Há muitas propostas para substituir a democracia representativa com seja sorteio (delegados escolhidos aleatoriamente) ou democracia direta (referendos e iniciativas de cidadãos). Tais sistemas poderiam ter funcionado bem em pequenas cidades-estado com um limitado direito de voto (sorteio era usado na velha Atenas e na Veneza medieval e Florença). Mas com populações amplas e complexas com as nossas, essas propostas são a fórmula para o desastre. É difícil ver como podemos escapar da necessidade de políticos profissionais e dedicados em tempo integral. (Talvez, em um sistema justo e responsável, possamos aprender a amá-los)

Mas eu acredito que ambos enfoques podem ser usados para equilibrar a democracia representativa. Sorteio pode ser visto como um serviço político como um júri, no qual os cidadãos escolhidos ao acaso são apresentados a testemunhos de especialistas e então solicitados a tomar decisões. Como uma ferramenta de consulta, poderia manter a política representativa colada ao mundo real. Ele poderia ser usado para criar “convenções constitucionais”, nas quais propostas para melhorar o sistema político são exaustivamente discutidos. Pode, inclusive, haver alguma virtude na ideia de uma segunda instância parlamentar (como a Câmara dos Lordes ou o Senado norte-americano) escolhida por segmento.

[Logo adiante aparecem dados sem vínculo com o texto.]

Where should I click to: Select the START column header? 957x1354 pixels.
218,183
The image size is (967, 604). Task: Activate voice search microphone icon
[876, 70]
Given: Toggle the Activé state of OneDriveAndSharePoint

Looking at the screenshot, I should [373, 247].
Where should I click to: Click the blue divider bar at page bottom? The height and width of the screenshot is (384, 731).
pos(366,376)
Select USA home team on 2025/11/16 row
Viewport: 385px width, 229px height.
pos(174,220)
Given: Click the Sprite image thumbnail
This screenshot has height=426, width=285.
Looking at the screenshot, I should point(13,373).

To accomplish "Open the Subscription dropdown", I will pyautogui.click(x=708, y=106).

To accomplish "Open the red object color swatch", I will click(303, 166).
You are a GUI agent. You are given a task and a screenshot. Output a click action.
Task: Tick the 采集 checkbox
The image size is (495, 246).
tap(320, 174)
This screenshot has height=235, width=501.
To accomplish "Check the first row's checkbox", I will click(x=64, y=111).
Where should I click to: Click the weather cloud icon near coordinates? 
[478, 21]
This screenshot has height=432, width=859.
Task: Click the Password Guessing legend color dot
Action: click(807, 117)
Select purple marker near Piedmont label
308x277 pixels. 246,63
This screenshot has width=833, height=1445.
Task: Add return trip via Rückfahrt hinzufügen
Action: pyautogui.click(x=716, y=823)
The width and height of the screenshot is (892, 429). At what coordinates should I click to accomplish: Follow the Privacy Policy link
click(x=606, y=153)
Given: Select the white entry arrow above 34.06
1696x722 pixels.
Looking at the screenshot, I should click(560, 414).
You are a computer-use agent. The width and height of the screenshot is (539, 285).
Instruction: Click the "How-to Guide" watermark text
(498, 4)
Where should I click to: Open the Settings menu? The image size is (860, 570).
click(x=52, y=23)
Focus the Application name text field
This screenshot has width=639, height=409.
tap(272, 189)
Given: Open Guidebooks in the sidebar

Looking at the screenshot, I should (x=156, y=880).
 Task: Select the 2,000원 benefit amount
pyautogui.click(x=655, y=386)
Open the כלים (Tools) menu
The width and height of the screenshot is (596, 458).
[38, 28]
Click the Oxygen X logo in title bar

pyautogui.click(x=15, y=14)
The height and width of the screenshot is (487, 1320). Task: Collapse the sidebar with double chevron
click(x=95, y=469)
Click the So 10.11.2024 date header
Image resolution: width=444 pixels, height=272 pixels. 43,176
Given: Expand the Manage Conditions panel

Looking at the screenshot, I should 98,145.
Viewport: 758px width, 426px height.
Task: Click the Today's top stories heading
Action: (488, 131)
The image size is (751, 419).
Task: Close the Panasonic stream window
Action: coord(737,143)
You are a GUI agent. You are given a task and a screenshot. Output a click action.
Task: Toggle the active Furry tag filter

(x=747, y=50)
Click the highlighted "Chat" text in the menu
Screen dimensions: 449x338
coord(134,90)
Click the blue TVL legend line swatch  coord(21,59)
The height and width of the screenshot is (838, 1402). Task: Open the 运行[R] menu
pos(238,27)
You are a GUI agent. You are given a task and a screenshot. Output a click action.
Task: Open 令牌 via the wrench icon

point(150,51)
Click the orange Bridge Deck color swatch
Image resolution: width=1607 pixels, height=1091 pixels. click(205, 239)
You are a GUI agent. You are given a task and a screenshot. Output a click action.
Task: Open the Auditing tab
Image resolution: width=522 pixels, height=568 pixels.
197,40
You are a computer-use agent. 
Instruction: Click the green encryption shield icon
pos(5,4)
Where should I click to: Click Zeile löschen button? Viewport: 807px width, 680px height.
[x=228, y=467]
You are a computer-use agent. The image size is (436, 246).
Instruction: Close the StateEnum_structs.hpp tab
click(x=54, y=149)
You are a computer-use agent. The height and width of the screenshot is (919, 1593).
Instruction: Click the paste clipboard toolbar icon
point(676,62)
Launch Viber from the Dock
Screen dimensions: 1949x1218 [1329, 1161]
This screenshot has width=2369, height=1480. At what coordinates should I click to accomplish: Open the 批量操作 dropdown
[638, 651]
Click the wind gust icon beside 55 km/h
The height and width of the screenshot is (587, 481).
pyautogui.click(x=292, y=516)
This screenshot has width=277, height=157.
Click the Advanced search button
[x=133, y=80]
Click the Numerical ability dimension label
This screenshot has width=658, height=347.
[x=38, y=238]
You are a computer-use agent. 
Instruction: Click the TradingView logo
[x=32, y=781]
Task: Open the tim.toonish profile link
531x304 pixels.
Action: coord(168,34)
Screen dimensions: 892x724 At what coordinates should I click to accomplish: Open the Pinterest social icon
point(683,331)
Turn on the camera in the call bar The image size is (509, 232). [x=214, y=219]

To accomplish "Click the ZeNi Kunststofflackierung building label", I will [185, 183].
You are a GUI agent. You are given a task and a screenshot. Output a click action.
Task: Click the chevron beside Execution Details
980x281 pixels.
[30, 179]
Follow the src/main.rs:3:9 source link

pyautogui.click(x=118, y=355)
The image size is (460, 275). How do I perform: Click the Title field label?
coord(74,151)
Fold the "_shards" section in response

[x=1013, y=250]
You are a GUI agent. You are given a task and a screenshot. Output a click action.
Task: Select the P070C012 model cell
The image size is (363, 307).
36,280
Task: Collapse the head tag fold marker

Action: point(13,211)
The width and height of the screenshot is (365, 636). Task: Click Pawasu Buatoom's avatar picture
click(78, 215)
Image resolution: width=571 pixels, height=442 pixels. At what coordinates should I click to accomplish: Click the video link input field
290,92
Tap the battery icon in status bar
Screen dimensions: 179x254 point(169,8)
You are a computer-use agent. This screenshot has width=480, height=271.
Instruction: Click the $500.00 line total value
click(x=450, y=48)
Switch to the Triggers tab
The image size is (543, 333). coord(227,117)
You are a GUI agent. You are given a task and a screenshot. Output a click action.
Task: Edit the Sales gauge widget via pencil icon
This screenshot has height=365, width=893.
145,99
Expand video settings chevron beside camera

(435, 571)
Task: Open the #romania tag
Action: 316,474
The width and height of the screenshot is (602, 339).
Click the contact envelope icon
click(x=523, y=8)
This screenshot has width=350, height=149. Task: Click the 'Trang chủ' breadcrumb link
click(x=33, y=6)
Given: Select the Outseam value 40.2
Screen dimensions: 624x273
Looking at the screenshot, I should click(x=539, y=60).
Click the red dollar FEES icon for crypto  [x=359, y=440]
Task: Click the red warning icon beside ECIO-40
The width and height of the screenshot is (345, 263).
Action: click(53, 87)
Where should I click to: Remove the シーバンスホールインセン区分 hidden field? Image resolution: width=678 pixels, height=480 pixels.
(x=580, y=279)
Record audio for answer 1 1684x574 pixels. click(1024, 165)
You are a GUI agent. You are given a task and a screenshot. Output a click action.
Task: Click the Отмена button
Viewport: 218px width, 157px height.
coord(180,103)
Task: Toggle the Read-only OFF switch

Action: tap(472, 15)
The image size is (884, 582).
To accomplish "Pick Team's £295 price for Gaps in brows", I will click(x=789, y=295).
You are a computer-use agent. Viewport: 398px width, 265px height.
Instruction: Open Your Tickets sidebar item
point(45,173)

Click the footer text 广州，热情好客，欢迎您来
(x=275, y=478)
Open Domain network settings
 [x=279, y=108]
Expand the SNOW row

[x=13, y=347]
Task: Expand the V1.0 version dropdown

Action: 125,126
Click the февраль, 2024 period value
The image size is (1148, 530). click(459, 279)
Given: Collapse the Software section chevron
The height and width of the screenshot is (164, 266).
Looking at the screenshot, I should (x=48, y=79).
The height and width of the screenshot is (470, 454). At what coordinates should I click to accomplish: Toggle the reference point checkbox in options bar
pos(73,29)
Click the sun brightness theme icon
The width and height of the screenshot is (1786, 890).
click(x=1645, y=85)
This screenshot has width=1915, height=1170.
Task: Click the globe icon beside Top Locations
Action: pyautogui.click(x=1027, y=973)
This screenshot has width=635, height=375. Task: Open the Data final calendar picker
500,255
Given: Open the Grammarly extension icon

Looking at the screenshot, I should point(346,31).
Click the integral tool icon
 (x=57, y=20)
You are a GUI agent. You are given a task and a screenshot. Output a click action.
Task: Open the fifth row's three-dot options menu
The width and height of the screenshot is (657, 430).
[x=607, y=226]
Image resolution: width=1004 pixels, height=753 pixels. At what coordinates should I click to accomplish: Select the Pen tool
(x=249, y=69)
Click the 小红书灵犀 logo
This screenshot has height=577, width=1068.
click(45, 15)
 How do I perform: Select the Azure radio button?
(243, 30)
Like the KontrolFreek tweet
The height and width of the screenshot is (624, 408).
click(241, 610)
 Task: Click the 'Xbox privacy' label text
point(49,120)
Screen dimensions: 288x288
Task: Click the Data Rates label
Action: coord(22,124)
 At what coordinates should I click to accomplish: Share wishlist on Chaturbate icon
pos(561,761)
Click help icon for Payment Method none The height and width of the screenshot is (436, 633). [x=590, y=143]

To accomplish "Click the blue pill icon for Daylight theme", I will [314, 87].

Mas precisamos estar atentos aos perigos. O primeiro experimento do governo de Westminster com jurados cidadãos (a tentativa de Gordon Brown de determinar se médicos cirurgiões poderiam ser substituídos por clínicas gigantes) for corrompido de saída. Os jurados eram escolhidos a dedo e apresentados com evidências de partidarização, e, portanto, os resultados foram enterrados quando eles deram “errado”. Nenhum sistema é imune à fraude.

Uma vez que o financiamento político foi reformado, iniciativas eleitorais do tipo utilizados nos Estados Unidos – se você angariar assinaturas suficientes, pode demandar uma eleição – tornam-se poderosos instrumentos políticos, permitindo que as pessoas proponham legislação sem esperar por seus representantes (sem as reformas seriam outro meio com que bilionários manipulam o sistema). Referendos em questões significativas, como nossa participação na União Europeia, sofrem com o desequilíbrio entre a complexidade do assunto e a simplicidade do instrumento: eles demandam níveis impossíveis de conhecimento político. Mas, para certas questões simples, em especial, questões locais – deveria uma nova estrada ser construída? Deve um certo conjunto de apartamentos ser demolido? – eles podem, se desenhados cuidadosamente, ampliar a transparência política.

Também, ao nível local, o método chamado de “sociocracia” pode melhorar a democracia. Este é um sistema desenhado para produzir decisões inclusivas mas unânimes, ao encorajar membros de um grupo para manter objetando a uma proposta até que, entre eles, produzam uma resposta todos possam conviver com ela. Uma versão desenhada pela firma Endergurg Electronics na Holanda foi amplamente utilizada por empresas e cooperativas. Não é difícil ver que produz melhores decisões que o usual encontro com autoridades locais. Mas é difícil imaginar como pode ser ampliado sem perda de inteligibilidade .

Fazer qualquer um desses mecanismos acontecer...bem, isso é o desafio. Eu voltarei a isso nas próximas colunas. Mas mudança ocorre quando se decide o que se quer, antes que o que pensamos poder conseguir. Uma democracia que funcione é uma demanda ultrajante?